Woman holding sign in front of government building. Sign reads "Democracy Needs Women".
Hundreds of League members marched in Denver to protest the SCOTUS abortion decision.

The reasons SCOTUS used to justify this decision? First, the word "abortion" isn't explicitly stated in the Constitution. Secondly, it held that because the right to abortion wasn't "deeply rooted" in the law of the land when the 14th Amendment was ratified by "the people" in 1868, the right to abortion can't be protected by the 14th Amendment's guarantee of liberty. Of course, as noted by dissenting Justice Sonia Sotomayor, in 1868 "people" didn't include women.


The fact that the right to an abortion has long been the law of the land also failed to convince the Court to adhere to its own "stare decisis" doctrine, which is Latin for the concept that court rulings should remain as decided unless there is a very good reason for change.
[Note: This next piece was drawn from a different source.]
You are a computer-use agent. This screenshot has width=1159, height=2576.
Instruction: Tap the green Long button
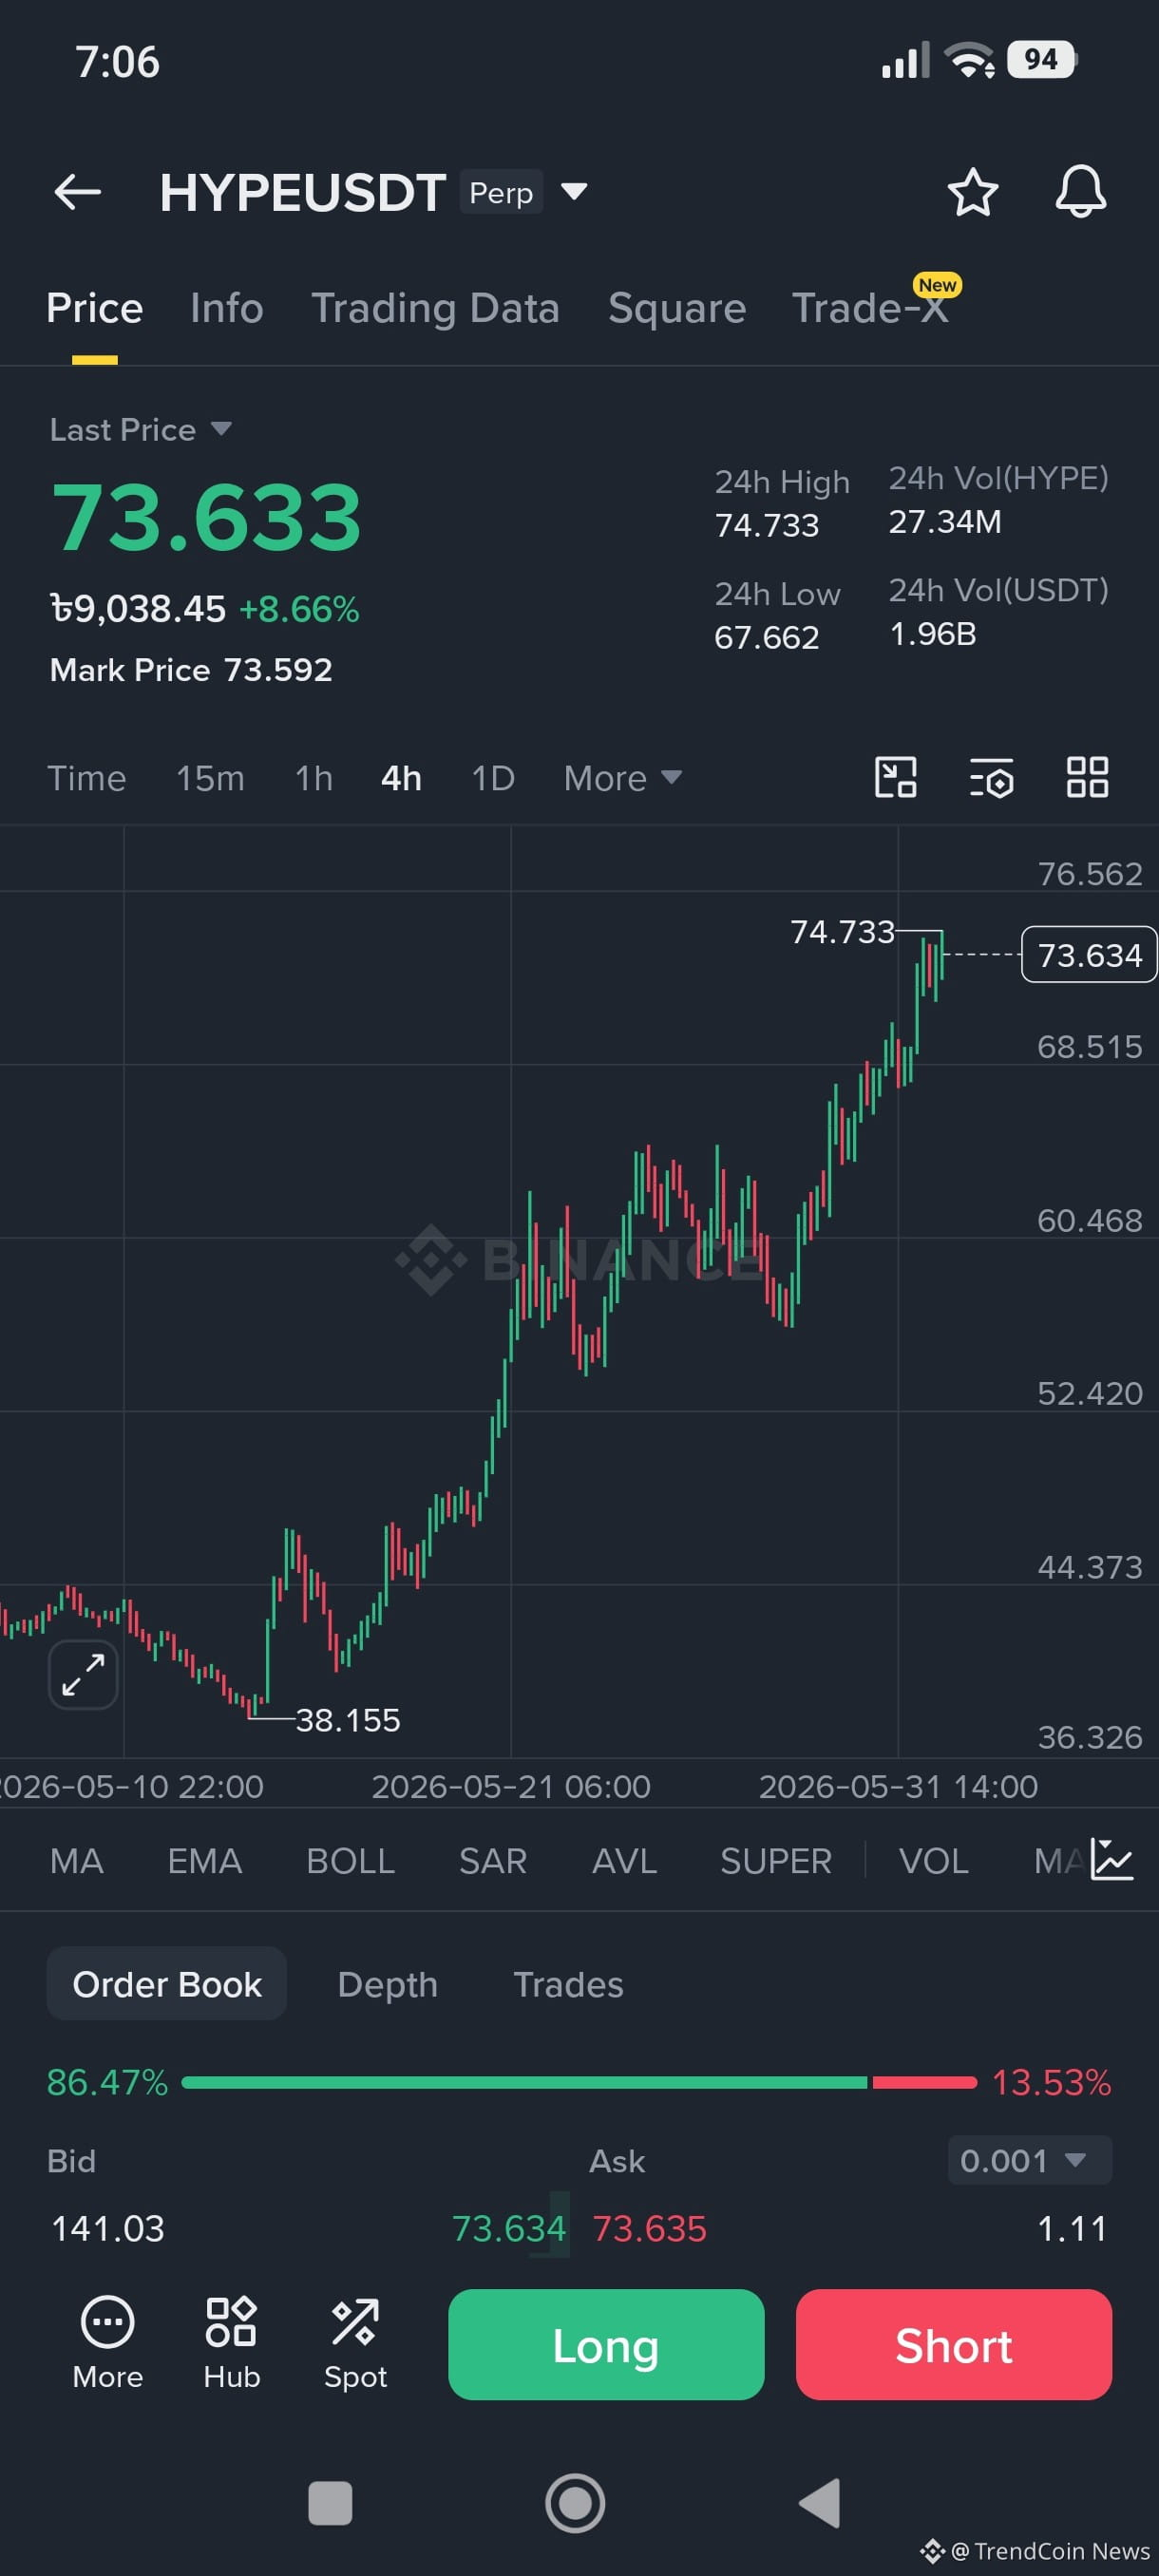click(x=606, y=2345)
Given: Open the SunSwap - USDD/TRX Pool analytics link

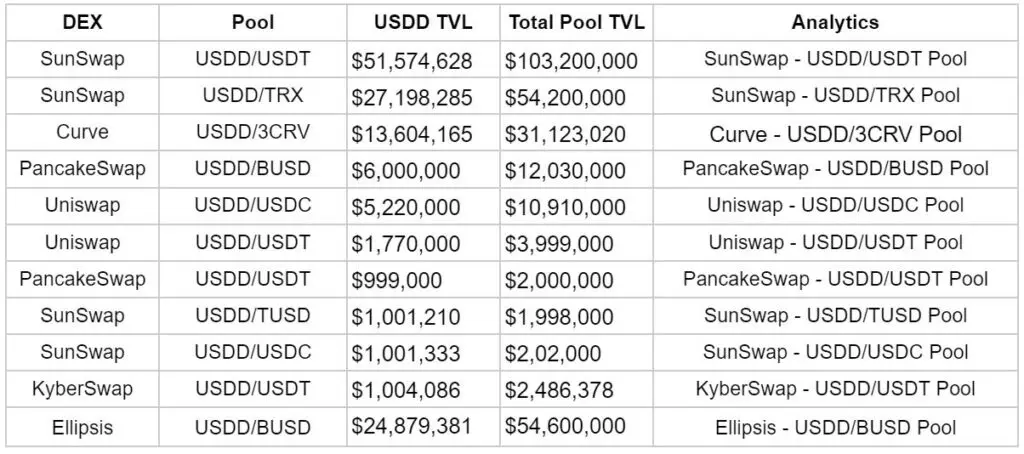Looking at the screenshot, I should click(x=835, y=97).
The rationale behind this doctrine is that the people need to be able to rely on consistency and integrity in judicial decision making.


In fact, the Dobbs ruling thrusts many previous decisions onto precarious ground.

Although Justice Samuel Alito's opinion summarily dismisses concerns that the Dobbs ruling jeopardizes other decisions based on the 14th Amendment right to liberty, logic dictates otherwise. Justice Sotomayor characterizes this assurance at the level of "Scout's honor."


In fact, the Dobbs ruling thrusts many previous decisions onto precarious ground. Some of these decisions involve rights to: marry a person of a different race (Loving v Virginia, 1967); make decisions about the education of one's children (Pierce v Society of Sisters, 1925); obtain contraception (Griswold v Connecticut, 1965); live in nontraditional family units (Stanley v Illinois, 1972); not to be sterilized without consent (Skinner v Oklahoma ex rel Williamson, 1942); to marry a person of the same sex (Obergefell v Hodges, 2015); and more.


At least in his concurring opinion, Justice Thomas is more forthright. He indicates the Court should reconsider all these precedents.


What can we do? Demand that Oregon enact a state Constitutional Amendment guaranteeing reproductive rights. Support the Women's Health Protection Act, which would provide federal protections to reproductive health services. Be vigilant and make our voices heard.